TASK DIRECTIONS – Repeat, word for word, the stretch of the passage on the 2008 collapse of the Wall Street broker/dealers from "Prior to that" through "industry, had ended.".

EXTRACT TO READ –
>>

Prior to that event, the brokers’ liquidity stress-scenarios had them move out of the confidence-sensitive unsecured markets and into the secured markets with quality, pledgeable collateral. That was considered to be an open, liquid market for any name with the collateral. However, in 2008 the secured markets (their risk committees) decided that no collateral was good enough. What this meant was that the Wall Street broker/dealer business model became obsolete overnight. A standalone broker/dealer financing itself in the secured markets without access to the Fed discount window was not longer a viable business. This caused the run on Merrill, Goldman and Morgan Stanley, which forced the “Wall Street Bailout” (and the conversion of these firms into regulated bank holding companies). “Wall Street”, as we knew the securities industry, had ended.
Who was responsible for this unfortunate series of events? Who could have prevented it by acting differently? I have come to the conclusion that the culpable parties are the CEOs of the Wall Street firms that overexposed themselves to large risks (RMBS, CDOs, commerical real estate) and lost the ability to finance themselves in the market.
Not only did these firms originate many billions of securities that did notpeform as predicted, but they invested their own money in them, in the tens of billions of dollars. The whole point of the “originate-to-sell” model is to get rid of the product long before it becomes shopworn. They were so eager for imaginary short-term profits that, not only did they originate bad securities, but they also agreed to hold onto them so that their mortgage securitization machines could keep making “profits”.
The literature of the crisis is rich with other suspects, such as the mortgage originators, the rating agencies, Barney Frank (Fannie & Freddie), Bob Rubin (repeal of Glass-Steagall), the GOP (failure to regulate derivatives), the SEC (which eliminated traditional leverage limits), not to mention the millions of borrowers who falsified the financial information on their loan applications and the mortgage brokers who enabled them. But these suspects didn’t cause the financial system to collapse, and could not have prevented it. That responsibility rests with the firms that required rescue. (The managements of the GSEs made collosol mistakes, but they were partly acting as agents for the government and its imprudent housing policies.) Evidence that these firms were not fated by history to fail is the fact that similar firms survived and not just because of TARP; they survived because they controlled their risks better.

<<

RECORDS PROVIDED –
>>

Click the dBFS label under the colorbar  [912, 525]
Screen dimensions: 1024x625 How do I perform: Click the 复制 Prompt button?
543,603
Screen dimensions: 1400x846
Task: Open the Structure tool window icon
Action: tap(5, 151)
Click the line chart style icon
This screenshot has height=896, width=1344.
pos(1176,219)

<<
>>

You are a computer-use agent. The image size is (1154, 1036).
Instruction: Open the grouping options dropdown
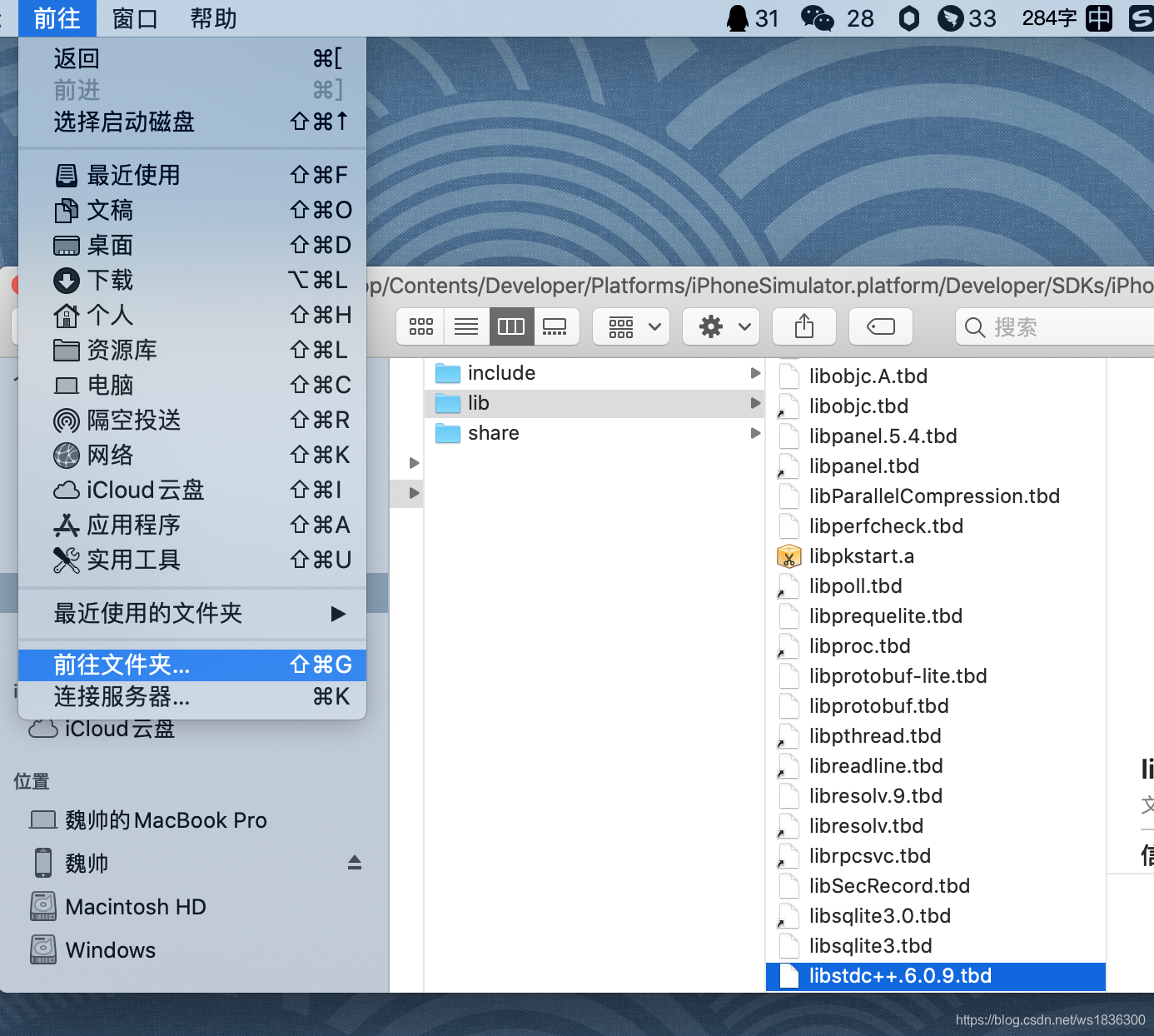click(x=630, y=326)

<<
>>

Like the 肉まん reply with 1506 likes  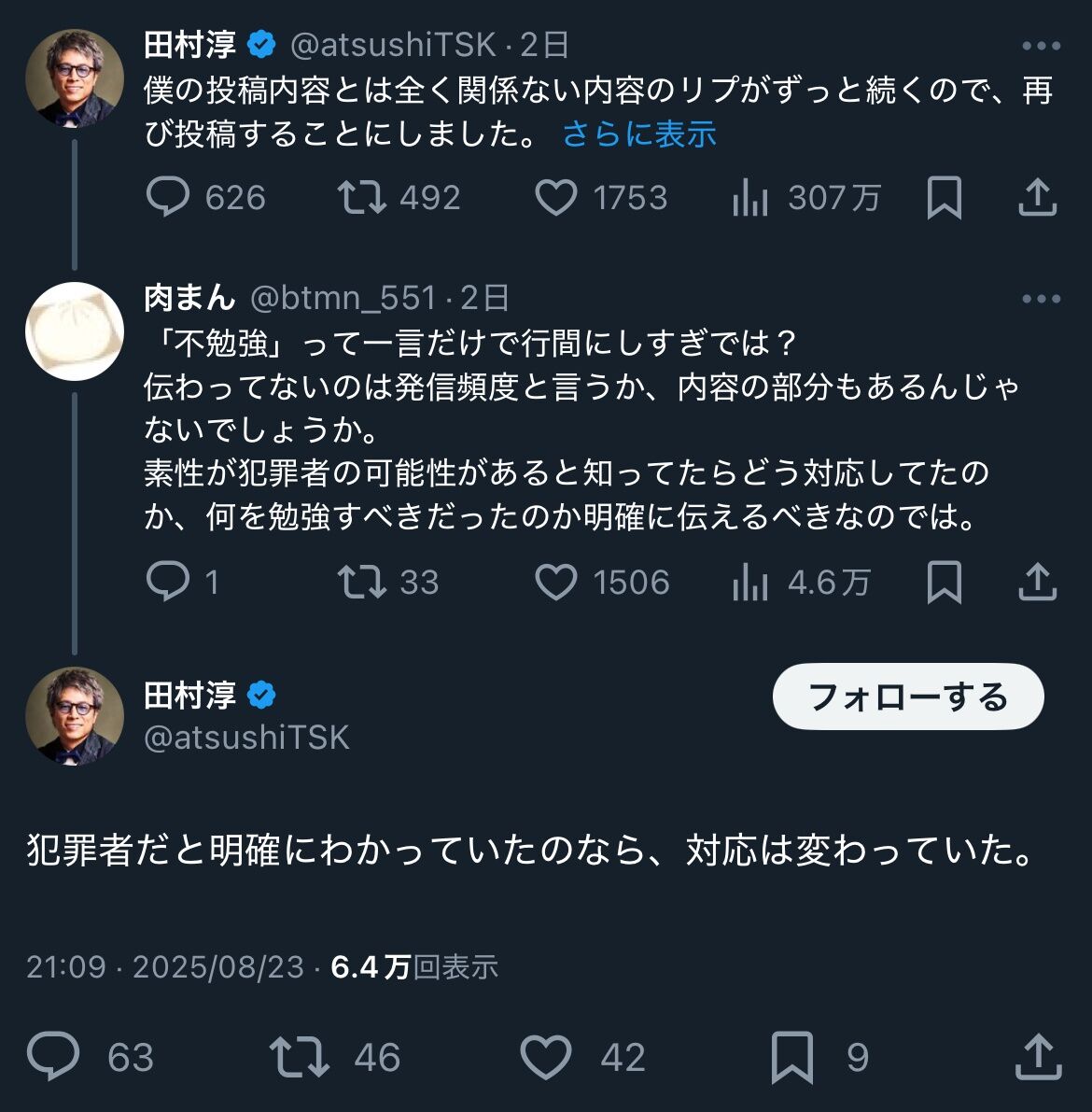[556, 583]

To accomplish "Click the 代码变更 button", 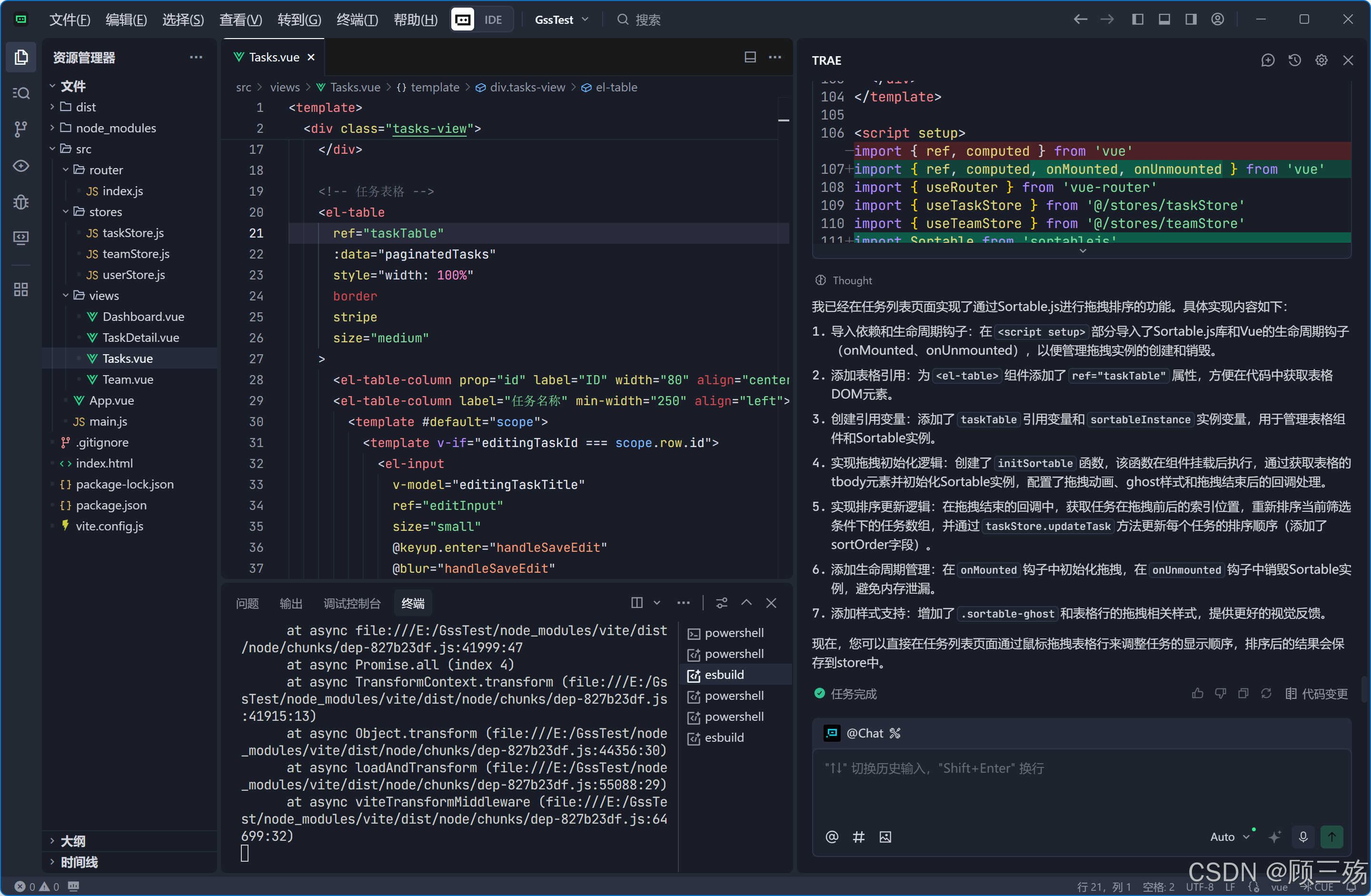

<<

TASK ANSWER –
Prior to that event, the brokers’ liquidity stress-scenarios had them move out of the confidence-sensitive unsecured markets and into the secured markets with quality, pledgeable collateral. That was considered to be an open, liquid market for any name with the collateral. However, in 2008 the secured markets (their risk committees) decided that no collateral was good enough. What this meant was that the Wall Street broker/dealer business model became obsolete overnight. A standalone broker/dealer financing itself in the secured markets without access to the Fed discount window was not longer a viable business. This caused the run on Merrill, Goldman and Morgan Stanley, which forced the “Wall Street Bailout” (and the conversion of these firms into regulated bank holding companies). “Wall Street”, as we knew the securities industry, had ended.